Dataset excerpts –
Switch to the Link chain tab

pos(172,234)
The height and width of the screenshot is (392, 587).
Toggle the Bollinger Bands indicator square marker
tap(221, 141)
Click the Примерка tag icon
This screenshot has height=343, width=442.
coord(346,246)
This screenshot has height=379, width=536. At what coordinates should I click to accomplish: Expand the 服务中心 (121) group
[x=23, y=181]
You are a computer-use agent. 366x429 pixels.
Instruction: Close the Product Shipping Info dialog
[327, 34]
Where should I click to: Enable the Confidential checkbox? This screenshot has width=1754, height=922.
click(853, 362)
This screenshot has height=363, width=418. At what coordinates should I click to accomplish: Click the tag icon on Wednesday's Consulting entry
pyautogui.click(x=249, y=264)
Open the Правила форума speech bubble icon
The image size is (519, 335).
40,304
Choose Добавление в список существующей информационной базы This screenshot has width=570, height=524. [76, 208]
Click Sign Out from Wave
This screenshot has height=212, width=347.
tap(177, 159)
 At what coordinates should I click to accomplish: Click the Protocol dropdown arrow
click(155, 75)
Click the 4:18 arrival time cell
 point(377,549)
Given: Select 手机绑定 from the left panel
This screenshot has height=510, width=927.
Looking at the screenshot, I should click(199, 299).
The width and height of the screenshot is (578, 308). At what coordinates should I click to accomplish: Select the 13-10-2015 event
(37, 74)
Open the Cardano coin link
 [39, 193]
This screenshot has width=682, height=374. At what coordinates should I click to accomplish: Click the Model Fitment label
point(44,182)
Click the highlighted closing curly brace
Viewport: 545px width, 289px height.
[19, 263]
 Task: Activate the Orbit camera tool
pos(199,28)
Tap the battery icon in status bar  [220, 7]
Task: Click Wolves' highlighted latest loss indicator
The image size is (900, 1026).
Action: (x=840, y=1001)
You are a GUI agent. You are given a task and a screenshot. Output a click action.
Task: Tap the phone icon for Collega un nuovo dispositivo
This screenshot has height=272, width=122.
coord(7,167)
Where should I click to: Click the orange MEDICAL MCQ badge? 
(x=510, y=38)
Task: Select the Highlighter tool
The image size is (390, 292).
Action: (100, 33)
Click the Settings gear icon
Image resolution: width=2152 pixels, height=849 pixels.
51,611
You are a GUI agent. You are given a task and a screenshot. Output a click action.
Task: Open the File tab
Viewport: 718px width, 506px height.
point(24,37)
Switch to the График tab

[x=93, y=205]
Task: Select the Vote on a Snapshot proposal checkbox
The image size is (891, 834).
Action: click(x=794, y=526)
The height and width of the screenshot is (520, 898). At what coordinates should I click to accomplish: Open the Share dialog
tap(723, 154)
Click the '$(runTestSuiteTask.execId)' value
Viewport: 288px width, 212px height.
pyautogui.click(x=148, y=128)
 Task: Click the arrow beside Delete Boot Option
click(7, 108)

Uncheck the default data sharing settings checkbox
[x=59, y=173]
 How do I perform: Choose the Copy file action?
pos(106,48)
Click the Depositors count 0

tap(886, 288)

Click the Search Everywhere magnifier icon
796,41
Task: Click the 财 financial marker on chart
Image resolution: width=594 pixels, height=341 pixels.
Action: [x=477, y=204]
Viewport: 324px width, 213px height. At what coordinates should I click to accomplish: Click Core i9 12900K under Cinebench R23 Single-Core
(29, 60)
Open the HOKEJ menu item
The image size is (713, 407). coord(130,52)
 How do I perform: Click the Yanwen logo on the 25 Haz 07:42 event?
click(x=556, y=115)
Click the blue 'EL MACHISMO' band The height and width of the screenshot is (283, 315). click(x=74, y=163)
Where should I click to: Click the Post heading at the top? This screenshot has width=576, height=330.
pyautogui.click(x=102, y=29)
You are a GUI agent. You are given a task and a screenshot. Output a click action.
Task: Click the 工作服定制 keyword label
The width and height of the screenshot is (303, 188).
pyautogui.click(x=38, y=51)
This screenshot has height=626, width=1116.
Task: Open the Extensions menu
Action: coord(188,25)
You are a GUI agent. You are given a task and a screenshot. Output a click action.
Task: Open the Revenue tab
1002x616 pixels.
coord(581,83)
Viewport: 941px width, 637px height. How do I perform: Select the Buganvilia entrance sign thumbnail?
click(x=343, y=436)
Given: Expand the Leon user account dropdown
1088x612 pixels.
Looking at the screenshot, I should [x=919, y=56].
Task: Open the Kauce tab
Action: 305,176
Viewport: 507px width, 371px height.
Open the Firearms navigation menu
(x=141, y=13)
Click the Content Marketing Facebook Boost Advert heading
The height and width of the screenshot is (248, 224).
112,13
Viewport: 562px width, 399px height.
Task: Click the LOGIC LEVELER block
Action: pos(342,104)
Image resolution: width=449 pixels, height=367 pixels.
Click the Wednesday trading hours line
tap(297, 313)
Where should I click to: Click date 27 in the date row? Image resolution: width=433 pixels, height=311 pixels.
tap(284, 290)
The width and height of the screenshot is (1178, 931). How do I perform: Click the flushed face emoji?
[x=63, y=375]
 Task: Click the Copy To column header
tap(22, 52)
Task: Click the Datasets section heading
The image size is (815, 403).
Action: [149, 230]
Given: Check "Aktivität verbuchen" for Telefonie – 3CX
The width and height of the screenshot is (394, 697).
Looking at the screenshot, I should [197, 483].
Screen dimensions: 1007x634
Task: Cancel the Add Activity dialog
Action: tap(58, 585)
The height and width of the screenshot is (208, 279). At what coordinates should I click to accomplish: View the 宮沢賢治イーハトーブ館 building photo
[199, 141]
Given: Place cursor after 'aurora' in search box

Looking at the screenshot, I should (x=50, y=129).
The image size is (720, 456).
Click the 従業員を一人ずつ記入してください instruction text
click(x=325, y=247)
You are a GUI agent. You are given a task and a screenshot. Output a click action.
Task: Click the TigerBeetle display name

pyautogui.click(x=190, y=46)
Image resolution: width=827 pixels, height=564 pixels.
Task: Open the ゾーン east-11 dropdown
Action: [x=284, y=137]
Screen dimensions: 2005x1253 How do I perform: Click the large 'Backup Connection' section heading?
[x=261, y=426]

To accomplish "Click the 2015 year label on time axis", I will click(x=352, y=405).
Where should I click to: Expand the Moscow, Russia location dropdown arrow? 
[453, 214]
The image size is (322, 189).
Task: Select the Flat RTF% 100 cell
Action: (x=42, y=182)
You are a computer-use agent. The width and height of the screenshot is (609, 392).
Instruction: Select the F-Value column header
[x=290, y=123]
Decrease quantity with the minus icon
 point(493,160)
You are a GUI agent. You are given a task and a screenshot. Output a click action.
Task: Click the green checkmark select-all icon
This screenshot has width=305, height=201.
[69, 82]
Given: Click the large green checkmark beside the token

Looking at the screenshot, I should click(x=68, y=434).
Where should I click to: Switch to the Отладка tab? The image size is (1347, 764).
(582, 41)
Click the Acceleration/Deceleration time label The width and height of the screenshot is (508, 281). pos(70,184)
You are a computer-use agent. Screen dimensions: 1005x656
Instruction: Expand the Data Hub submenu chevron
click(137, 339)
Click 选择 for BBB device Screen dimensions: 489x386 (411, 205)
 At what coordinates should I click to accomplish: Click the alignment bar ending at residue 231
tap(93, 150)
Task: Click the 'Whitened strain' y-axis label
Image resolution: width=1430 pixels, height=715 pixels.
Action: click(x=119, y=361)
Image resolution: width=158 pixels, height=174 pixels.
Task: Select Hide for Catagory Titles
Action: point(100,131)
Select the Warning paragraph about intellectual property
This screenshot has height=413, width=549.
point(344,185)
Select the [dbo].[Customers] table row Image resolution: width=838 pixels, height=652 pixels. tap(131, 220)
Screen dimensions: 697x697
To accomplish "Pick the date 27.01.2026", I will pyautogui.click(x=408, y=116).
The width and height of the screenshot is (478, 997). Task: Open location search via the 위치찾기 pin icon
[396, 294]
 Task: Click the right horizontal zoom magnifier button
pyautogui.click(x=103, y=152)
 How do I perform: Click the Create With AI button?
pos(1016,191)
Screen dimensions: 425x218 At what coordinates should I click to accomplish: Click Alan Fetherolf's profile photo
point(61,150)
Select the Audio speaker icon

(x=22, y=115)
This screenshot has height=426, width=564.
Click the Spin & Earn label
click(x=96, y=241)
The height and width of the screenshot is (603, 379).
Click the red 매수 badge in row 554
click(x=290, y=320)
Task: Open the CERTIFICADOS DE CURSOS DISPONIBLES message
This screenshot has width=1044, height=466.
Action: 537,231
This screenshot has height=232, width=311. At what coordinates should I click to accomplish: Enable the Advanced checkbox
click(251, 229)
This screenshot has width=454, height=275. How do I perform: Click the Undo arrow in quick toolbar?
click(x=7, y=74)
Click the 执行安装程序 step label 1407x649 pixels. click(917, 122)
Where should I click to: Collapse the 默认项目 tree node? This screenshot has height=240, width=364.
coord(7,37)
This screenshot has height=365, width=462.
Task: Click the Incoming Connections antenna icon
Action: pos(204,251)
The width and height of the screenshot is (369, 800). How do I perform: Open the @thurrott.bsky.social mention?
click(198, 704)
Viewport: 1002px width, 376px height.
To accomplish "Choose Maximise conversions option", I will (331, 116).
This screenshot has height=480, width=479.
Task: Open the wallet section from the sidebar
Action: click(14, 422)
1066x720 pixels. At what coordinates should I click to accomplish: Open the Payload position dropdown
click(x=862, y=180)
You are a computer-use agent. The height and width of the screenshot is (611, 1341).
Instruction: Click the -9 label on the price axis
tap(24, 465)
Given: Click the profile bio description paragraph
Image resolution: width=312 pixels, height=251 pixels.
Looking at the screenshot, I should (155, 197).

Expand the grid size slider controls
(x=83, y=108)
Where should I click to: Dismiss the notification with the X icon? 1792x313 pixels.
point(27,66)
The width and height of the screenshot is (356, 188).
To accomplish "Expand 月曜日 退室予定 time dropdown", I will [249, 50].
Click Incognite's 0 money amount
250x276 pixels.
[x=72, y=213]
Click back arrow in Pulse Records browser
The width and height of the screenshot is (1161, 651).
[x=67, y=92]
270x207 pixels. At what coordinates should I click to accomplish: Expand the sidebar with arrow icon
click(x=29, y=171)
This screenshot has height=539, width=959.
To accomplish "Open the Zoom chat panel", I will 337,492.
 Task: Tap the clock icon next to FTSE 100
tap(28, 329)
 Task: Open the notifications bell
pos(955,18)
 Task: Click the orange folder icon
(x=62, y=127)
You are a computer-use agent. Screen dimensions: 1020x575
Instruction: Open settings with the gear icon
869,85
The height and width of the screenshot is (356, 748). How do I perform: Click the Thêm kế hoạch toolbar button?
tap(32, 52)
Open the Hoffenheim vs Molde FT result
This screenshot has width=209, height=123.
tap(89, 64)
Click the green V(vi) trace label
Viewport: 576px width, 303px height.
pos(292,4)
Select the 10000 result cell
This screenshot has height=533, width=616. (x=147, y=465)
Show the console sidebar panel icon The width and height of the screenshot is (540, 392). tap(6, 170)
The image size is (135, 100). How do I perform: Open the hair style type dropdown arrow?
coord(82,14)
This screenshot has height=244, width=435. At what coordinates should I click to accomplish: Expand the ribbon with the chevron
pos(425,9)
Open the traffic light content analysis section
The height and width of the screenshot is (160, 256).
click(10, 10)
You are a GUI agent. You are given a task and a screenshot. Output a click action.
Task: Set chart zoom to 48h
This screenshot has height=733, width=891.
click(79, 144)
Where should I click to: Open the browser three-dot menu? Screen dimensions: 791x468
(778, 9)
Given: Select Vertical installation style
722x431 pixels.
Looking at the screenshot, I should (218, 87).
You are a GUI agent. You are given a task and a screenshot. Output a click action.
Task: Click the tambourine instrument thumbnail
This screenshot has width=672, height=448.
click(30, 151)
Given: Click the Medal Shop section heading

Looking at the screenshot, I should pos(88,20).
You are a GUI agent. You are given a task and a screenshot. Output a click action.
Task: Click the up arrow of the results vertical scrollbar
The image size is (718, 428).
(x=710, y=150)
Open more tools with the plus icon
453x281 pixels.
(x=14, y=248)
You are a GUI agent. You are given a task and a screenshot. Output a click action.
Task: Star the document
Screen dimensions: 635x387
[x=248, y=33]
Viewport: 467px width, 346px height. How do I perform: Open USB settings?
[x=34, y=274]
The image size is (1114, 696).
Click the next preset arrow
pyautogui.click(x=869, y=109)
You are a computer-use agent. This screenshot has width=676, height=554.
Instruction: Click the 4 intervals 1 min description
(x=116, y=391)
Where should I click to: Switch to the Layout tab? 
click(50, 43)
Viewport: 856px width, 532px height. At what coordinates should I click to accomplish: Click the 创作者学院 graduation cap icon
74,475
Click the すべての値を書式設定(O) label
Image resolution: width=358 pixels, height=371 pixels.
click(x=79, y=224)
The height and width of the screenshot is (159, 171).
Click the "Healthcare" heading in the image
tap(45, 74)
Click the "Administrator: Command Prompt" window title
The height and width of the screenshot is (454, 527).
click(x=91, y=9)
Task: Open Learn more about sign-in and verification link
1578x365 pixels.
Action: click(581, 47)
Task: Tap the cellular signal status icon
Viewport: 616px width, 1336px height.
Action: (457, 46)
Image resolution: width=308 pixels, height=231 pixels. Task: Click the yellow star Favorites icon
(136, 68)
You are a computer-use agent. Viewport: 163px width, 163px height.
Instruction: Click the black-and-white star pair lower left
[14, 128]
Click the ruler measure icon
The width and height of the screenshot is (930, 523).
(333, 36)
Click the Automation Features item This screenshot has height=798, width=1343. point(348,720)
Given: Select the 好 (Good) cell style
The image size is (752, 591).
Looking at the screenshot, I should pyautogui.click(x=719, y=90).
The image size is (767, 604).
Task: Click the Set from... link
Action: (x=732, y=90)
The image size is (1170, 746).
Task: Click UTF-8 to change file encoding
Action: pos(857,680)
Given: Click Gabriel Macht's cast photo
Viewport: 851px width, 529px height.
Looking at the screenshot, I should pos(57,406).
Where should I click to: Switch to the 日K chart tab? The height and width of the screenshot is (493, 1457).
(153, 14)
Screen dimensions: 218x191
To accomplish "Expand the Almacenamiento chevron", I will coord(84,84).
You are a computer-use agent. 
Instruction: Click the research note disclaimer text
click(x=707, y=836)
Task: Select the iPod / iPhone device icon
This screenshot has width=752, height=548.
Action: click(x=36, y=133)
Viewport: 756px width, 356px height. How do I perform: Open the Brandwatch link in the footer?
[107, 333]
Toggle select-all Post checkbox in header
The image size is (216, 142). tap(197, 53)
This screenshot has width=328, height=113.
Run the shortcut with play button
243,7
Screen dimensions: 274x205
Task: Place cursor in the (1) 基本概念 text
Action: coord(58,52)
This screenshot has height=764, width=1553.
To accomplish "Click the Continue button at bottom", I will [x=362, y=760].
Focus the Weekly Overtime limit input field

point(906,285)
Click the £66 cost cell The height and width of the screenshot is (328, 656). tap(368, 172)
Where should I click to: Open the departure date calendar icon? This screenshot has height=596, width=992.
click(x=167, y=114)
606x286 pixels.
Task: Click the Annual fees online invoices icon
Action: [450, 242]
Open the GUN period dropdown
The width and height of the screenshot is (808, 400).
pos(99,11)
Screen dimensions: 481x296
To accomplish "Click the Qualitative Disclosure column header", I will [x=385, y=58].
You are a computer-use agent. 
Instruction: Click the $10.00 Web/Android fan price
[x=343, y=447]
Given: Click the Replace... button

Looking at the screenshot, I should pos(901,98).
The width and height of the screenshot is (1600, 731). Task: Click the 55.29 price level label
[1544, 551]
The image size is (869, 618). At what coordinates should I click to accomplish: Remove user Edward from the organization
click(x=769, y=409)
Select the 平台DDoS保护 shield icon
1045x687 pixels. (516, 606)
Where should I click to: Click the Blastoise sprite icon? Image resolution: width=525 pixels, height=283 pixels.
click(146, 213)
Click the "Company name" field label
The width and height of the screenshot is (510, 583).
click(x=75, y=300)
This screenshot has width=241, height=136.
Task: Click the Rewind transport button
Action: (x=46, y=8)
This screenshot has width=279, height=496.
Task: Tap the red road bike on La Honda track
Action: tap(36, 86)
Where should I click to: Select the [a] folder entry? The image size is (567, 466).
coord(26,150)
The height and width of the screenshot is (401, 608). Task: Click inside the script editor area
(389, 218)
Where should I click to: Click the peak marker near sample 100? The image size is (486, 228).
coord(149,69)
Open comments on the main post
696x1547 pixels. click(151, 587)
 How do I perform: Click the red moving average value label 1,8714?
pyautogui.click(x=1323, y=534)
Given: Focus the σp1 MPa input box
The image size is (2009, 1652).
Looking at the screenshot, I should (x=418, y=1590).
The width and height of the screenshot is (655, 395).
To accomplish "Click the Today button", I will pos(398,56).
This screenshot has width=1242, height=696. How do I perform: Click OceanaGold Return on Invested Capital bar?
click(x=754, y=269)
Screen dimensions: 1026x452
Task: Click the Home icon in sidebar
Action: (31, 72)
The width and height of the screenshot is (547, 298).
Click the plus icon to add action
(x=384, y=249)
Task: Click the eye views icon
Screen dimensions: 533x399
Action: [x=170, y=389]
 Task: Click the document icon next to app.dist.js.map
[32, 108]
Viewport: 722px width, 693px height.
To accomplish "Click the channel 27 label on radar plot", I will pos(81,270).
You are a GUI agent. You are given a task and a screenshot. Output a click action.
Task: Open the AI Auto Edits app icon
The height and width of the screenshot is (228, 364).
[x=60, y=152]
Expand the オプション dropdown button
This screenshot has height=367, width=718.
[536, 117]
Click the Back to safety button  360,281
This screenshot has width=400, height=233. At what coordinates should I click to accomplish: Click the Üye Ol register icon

The task –
Reproduce all lines from the records above that include the word "computer".

Expected output –
You are a computer-use agent. 366x429 pixels.
You are a computer-use agent. The width and height of the screenshot is (609, 392).
You are a computer-use agent. Screen dimensions: 1005x656
You are a computer-use agent. The height and width of the screenshot is (611, 1341).
You are a computer-use agent. Screen dimensions: 1020x575
You are a computer-use agent. This screenshot has width=676, height=554.
You are a computer-use agent. Viewport: 163px width, 163px height.
You are a computer-use agent. 
You are a computer-use agent. 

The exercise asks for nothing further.